5. Em suma, há na Bíblia um fundamento próprio, uma fonte directa, para o acolhimento dos refugiados e dos migrantes. O acolhimento do estrangeiro, do que teve de deixar a sua terra é, pois, um carisma judaico-cristão. Não se compreende, por isso, a estranheza e desconforto com que tantos vêem o apoio incondicional que o Papa Francisco dá aos refugiados. E muito menos se compreende o ataque que, na política italiana, Salvini e os seus seguidores – que invocam fervorosamente os valores do cristianismo – fazem ao Papa Francisco. É uma ferida aberta por causa da questão migratória e pela posição firme da Igreja que, incondicionalmente, está ao lado e do lado dos migrantes e dos refugiados.

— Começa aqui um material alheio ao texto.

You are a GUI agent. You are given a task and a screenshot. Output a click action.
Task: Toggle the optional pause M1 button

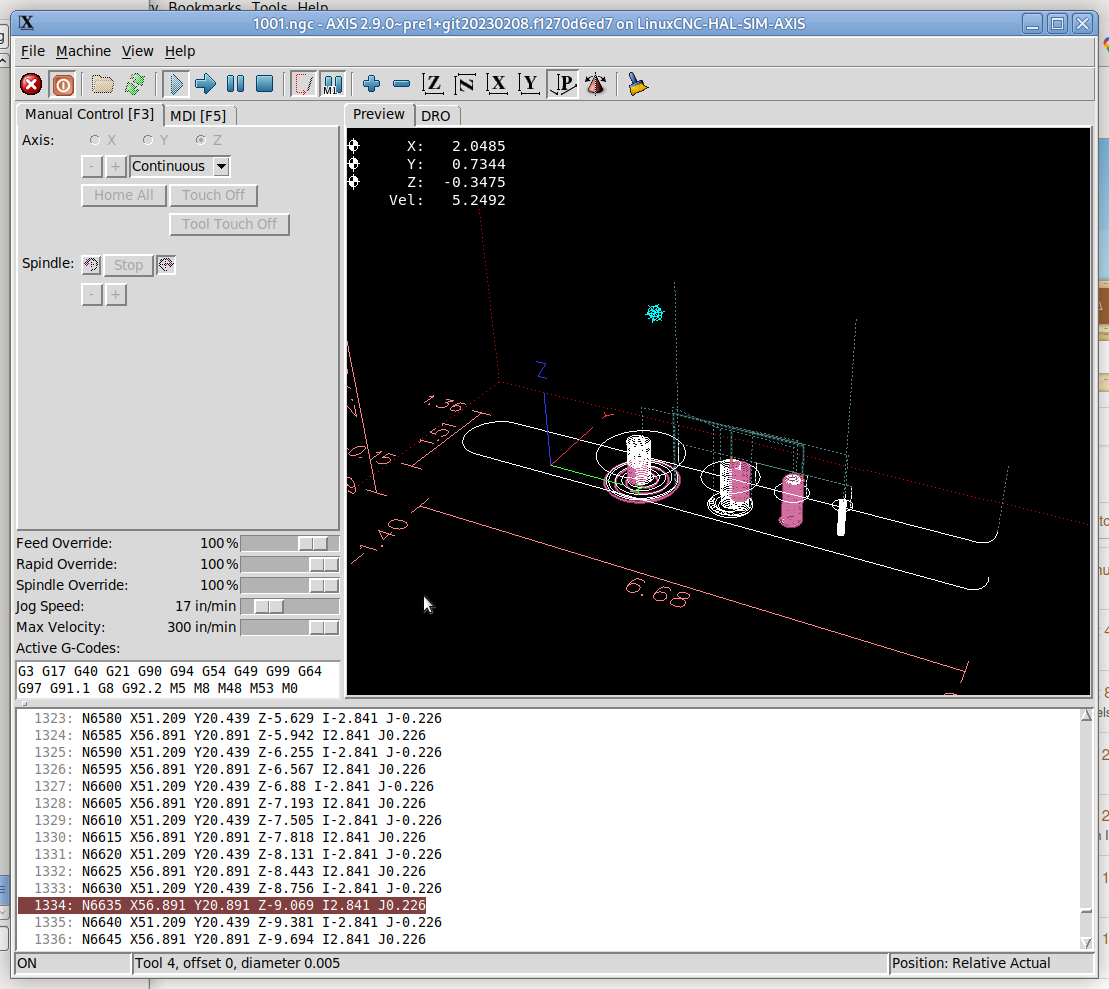(332, 84)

Quando pensamos no estatuto do migrante ou refugiado, não estamos a falar numa decorrência pura e simples do mandamento do amor ao próximo – embora essa simples inferência fosse mais do que suficiente. A verdade é que há fundamento específico e literal para fazer do acolhimento dos migrantes e refugiados uma causa primeira daqueles que se revêem na matriz cristã. Este fundamento não é apenas cristão, mas judaico-cristão. Não é, aliás, por simples casualidade, que, a propósito da saga do povo hebreu, falamos na diáspora. Os judeus, por natureza, estavam fora da sua terra. Há, assim, um mandato a partir dos textos sagrados para cuidar dos refugiados, dos deslocados, dos migrantes, dos que estão em fragilidade porque estão fora do seu ambiente natural. Neste sentido, a ideia de acolhimento, de hospitalidade, de asilo, de auxílio e de integração pertencem ao núcleo mais genuíno dos valores cristãos. A liturgia do Natal também serve para o recordar, para o trazer de novo ao coração.